Светит да не греет
Новый роман Владимира Сорокина «Путь Бро» еще до выхода получил солидную прессу. О нем успели высказаться все мэтры критики — от афишных до солидных «толстожурнальных». Причем в мнениях на этот раз царит необычайная разноголосица. Как квалифицировать новую вещь Сорокина, по какому литературному ведомству его записать, на какую полочку положить? Раньше самого радикального нашего прозаика «опознавали» легко. Все знали: Сорокин — могильщик традиционного романа. Он же — освободитель литературного языка от моральной цензуры. Он же — порнограф и разрушитель устоев. Он же — певец фекалий и прочих нечистот. Теперь критики не сходятся буквально ни в чем. Для Андрея Немзера Сорокин остался всего лишь похабником и скандалистом. Лев Данилкин уверен: Сорокин «из мизантропа-пессимиста превращается в серьезного историософа». А по мнению Александра Гениса, новый роман — произведение сугубо коммерческое, «плод окончательного разочарования писателя в литературе».
Что и говорить, «Путь Бро» написан проще, чем пресловутое «Голубое сало», вознесшее автора на вершину скандальной славы. И если когда-то можно было услышать, что Пелевин — это Сорокин для бедных, то теперь стилист-порнограф «догнал» своего литературного собрата. И все же! А что, если дело не в самом Сорокине? Что, если меняется сама литература, а Сорокин стоит себе на прежнем месте? До сих пор оставаясь зеркалом русского постмодерна, который то ли пребывает в агонии, то ли пытается заново обрести себя.
Ведь от остывших кратеров 90-х ведет несколько дорог. Одна из них — это возврат к классическому «трудному» письму. Такую тенденцию демонстрирует сегодня Гандлевский, но он, кажется, одинок в своих устремлениях. Другая дорога пролегает через территорию массового чтива, которое по мере необходимости нагружается чем-нибудь вроде японистики или теории суицида. Это путь самурая Акунина. И, наконец, третий путь — это тоталитарная эстетика, пущенная в ход господином Гексогеном и несколькими менее известными авторами.

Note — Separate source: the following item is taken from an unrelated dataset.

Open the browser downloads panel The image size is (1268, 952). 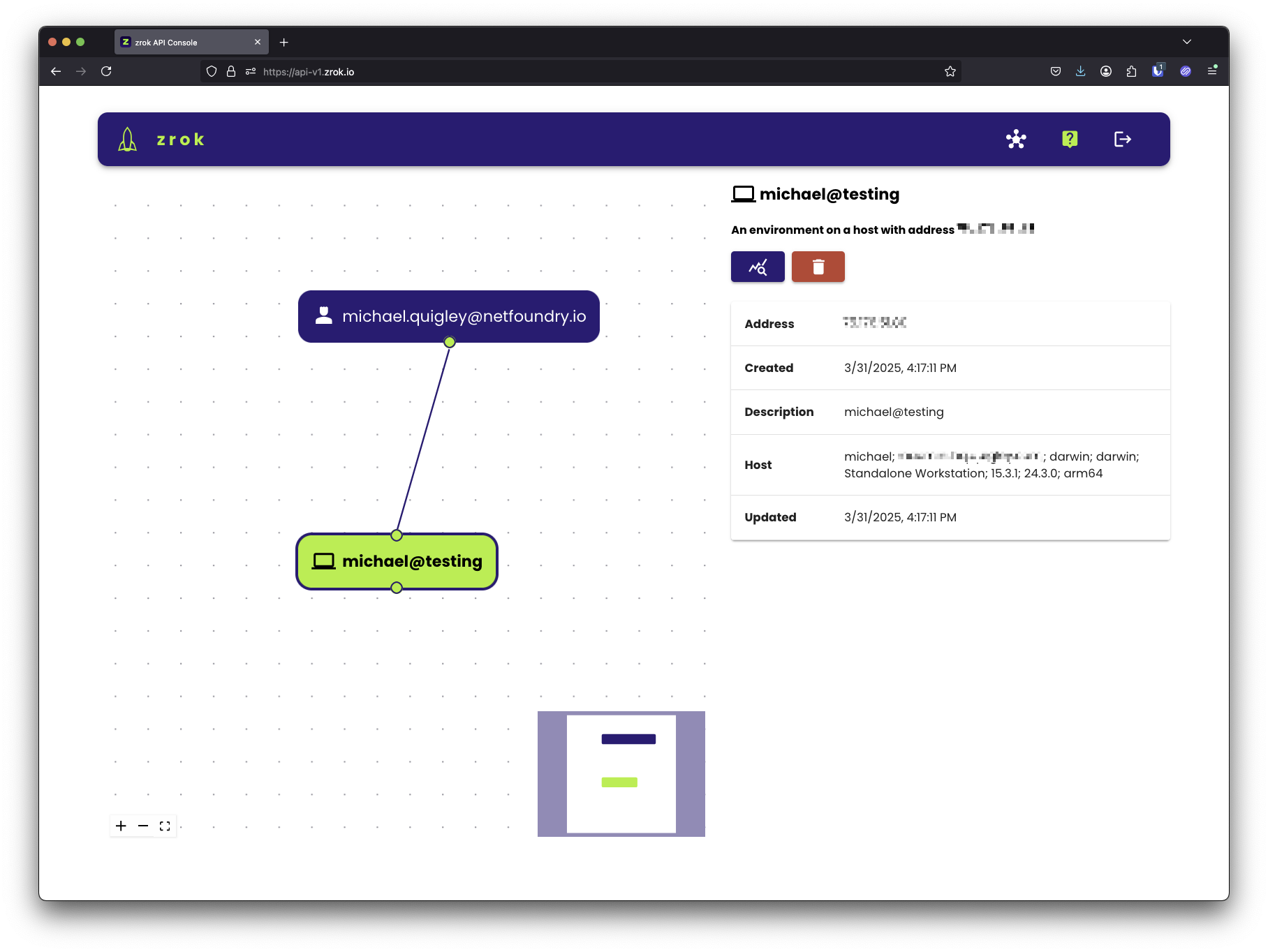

Так вот, Сорокин любопытен тем, что в его новом романе есть и первое, и второе, и третье. В первых главах описано «усадебное» детство — первая любовь, родительская ласка и т. п. На этапе отрочества герой погружен в поток исторических катаклизмов: на одной странице февральская смута, уже на следующей — октябрьский переворот. Все бы ничего, да родился Александр Снегирев (уж не вариация ли это фамилии Сорокин на «ледяной» лад?) в день падения Тунгусского метеорита. А потому он в конце концов вышвыривается из русского реалистического романа, и начинается фантастика в духе Ефремова и ранних Стругацких. Экспедиция советских метеорологов отправляется в Сибирь на место падения космического гостя — с ней идет Снегирев. На подступах к ледяному чуду он то ли сходит с ума, то ли обретает высшее знание. Здесь фантастическая повесть переходит в трактат об адептах Света, чьи сердца пробуждены посланцем этого самого Света — Льдом. И среди героев начинают маячить Сталин, Гитлер и даже Лени Рифеншталь. Вот и поди догадайся, коммерсант ли Сорокин или исследователь литературных стратегий.